PATIENTS AND METHODS

Study samples

Patients and corresponding tumors were included as part of the FORAMEN effort of the Neuro-Oncology Section of the German Society of Neurosurgery (DGNC). FORAMEN is a multi-institutional study group that conducts clinical and translational projects dealing with aggressive meningiomas. Clinical follow-up data were obtained by reviewing medical records, written correspondence with the registration office, and through telephone interviews as necessary. In addition to a subset of rare WHO°III tumors with incomplete clinical data (n = 25, 3NA tumors), only meningiomas with complete tumor resection (Simpson grade 1-3, n = 119) [8,9] were included. Here recurrence-free tumors had a follow-up of at least 36 months. According to their future relapse characteristics, tumors were assigned to the following clinico-pathological subgroups: NR = tumors without any further recurrence within the observation period of at least 36 months, R = subsequent recurrent tumor of the same WHO grade after complete resection (Simpson grade 1-3), M = subsequent recurrent tumor of a higher WHO grade after complete resection (Simpson grade 1-3), NA = no further follow-up available or incomplete resection (Simpson grade ≥4) (Figure 1, Table 1).

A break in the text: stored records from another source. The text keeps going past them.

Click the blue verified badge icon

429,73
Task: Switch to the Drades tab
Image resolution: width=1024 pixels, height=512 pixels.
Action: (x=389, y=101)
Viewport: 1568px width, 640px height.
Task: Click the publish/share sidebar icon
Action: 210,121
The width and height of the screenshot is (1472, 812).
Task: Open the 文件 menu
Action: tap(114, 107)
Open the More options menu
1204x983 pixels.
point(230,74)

To perform expression analysis and subsequently validate the data in an independent study sample, tumors were split into two separate tumor sets. The microarray study (discovery) sample consisted of 62 meningiomas (WHO°I: n = 20, WHO°II: n = 14, WHO°III: n = 28) for which tumor tissue was available in the departmental tumor banks following surgery at the Departments of Neurosurgery at the University Hospitals Heidelberg and Bonn. The validation set was composed of the remaining 82 meningioma samples (WHO°I: n = 17, WHO°II: n = 34, WHO°III: n = 31) contributed by the Departments of Neurosurgery at the University Hospitals in Heidelberg, Bonn, Homburg, Hamburg and Würzburg. WHO grading was performed by board-certified neuropathologists according to the WHO classification of 2007. Consecutively, the major criterion was mitotic count. In cases displaying clearly one of the other cytological criteria of higher grade, this criterion was applied. However, no samples with strong divergence (e.g. rhabdoid with no proliferative activity) were found. Diagnosis of the non-recurring WHO°III meningiomas (3NR) were determined by a board-certified neuropathologist of the respective contributing hospital and independently confirmed by neuropathologists of the Dpt. of Neuropathology, University Hospital Heidelberg, Germany. For clinico-pathological characteristics of both study samples see Table 2.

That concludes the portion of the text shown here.